The capex is aimed to increase capacity by 22.6 million tonnes per annum (MTPA) through brownfield and greenfield projects. With this, it would enable set-up of integrated or grinding units as well as bulk terminals across the country. The company said that the commercial production from these units will go on stream in a phased manner by financial year 2024-25 (FY25).
Following the announcement, shares of UltraTech Cement dipped 2.5 per cent to Rs 5,857 on the BSE in intra-day trade. Other cement stocks like Dalmia Bharat, JK Cement, The Ramco Cements and Shree Cement were down, too, in the range of 4 per cent to 6 per cent. Meanwhile, Grasim Industries, ACC and Ambuja Cements traded lower between 1 per cent and 2 per cent. In comparison, the S&P BSE Sensex was up 0.98 per cent at 56,363 points.

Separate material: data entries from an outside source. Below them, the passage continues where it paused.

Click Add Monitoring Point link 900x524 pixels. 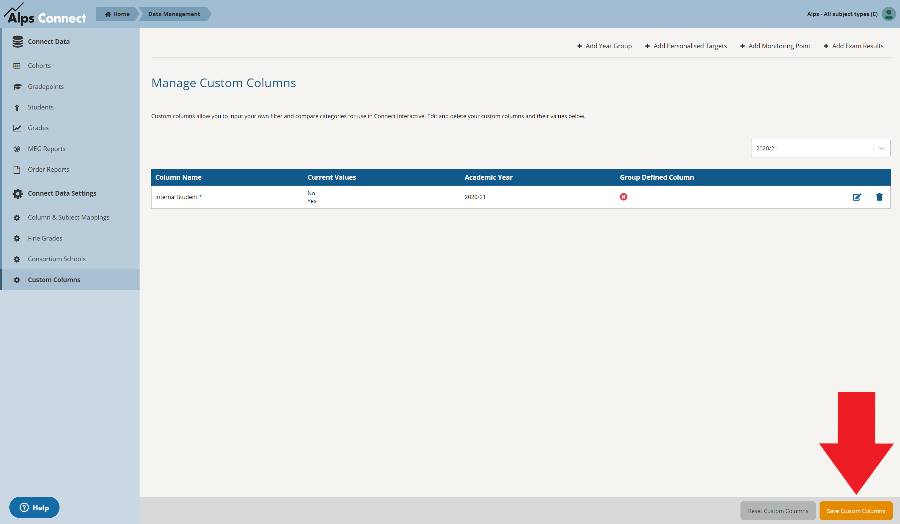[779, 46]
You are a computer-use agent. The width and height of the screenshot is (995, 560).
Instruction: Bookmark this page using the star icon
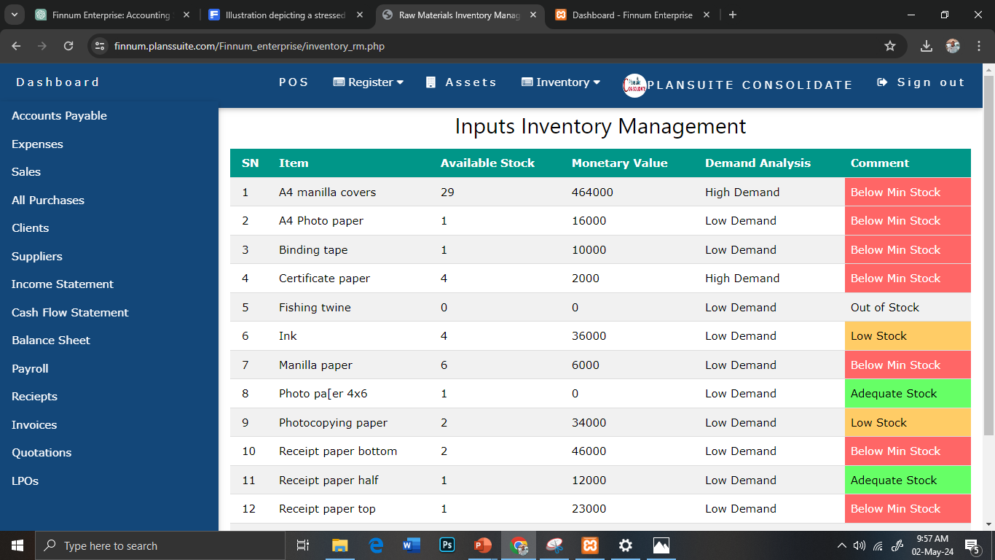pos(889,45)

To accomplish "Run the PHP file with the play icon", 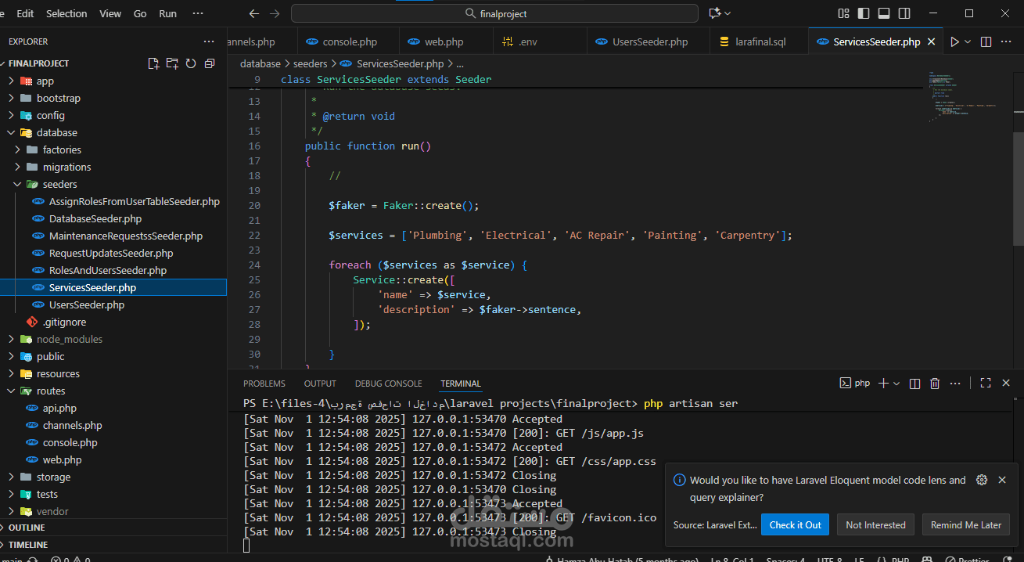I will point(954,41).
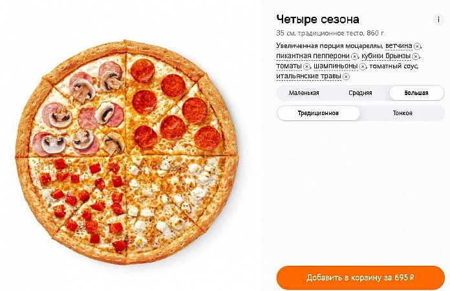Click the томаты ingredient link

(289, 66)
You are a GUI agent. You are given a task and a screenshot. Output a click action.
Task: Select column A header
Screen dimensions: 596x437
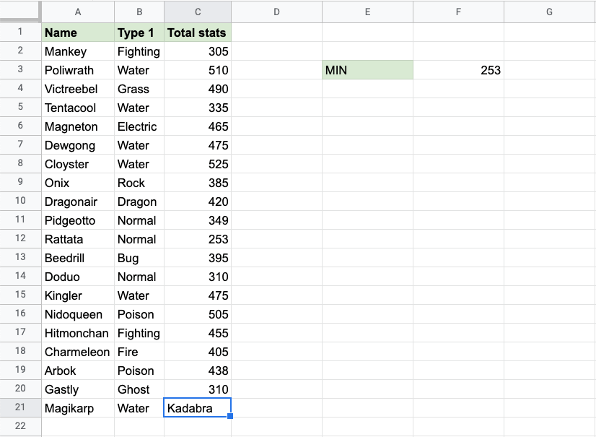point(78,12)
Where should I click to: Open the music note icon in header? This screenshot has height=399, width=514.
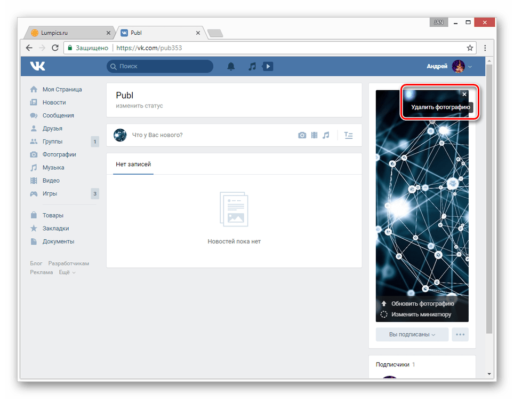pyautogui.click(x=252, y=66)
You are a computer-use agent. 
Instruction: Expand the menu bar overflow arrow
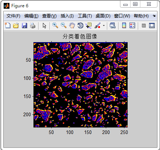click(154, 16)
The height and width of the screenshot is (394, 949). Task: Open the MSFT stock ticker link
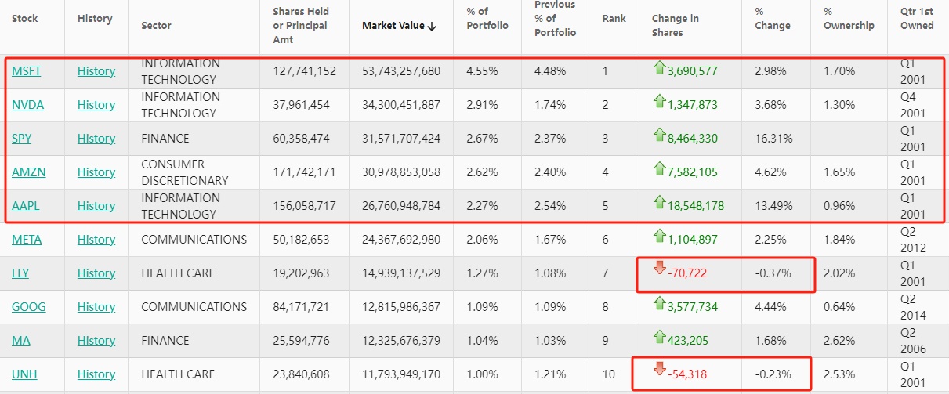click(27, 71)
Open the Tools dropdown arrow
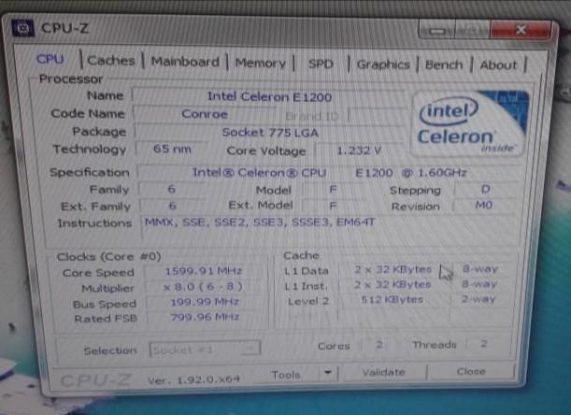The image size is (571, 415). [x=328, y=373]

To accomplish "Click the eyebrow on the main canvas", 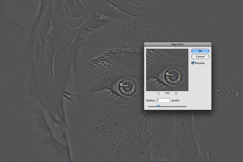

That apart, the company has more than doubled its capacity over the last five years and is committed to meeting India's future needs for housing, roads, and other infrastructure.
"This investment is backed by a strong conviction on India's growth potential and a deep or nuanced understanding of the market dynamics of the cement industry," the management said.
Analysts at Motilal Oswal Financial Services expect cement stocks to underperform in the near-term, given the sustained increase in energy costs, near-term demand weakness, partial rollback of price hikes in May, thereby, weighing on company's margin in first half of FY23.
“We have kept our estimates unchanged as of now; however; we expect UltraTech Cement to turn net cash positive in FY26 (from FY24 earlier) after today’s announcement of fresh capex,” the brokerage firm said with ‘buy’ rating on the stock and target price of Rs 7,825 per share.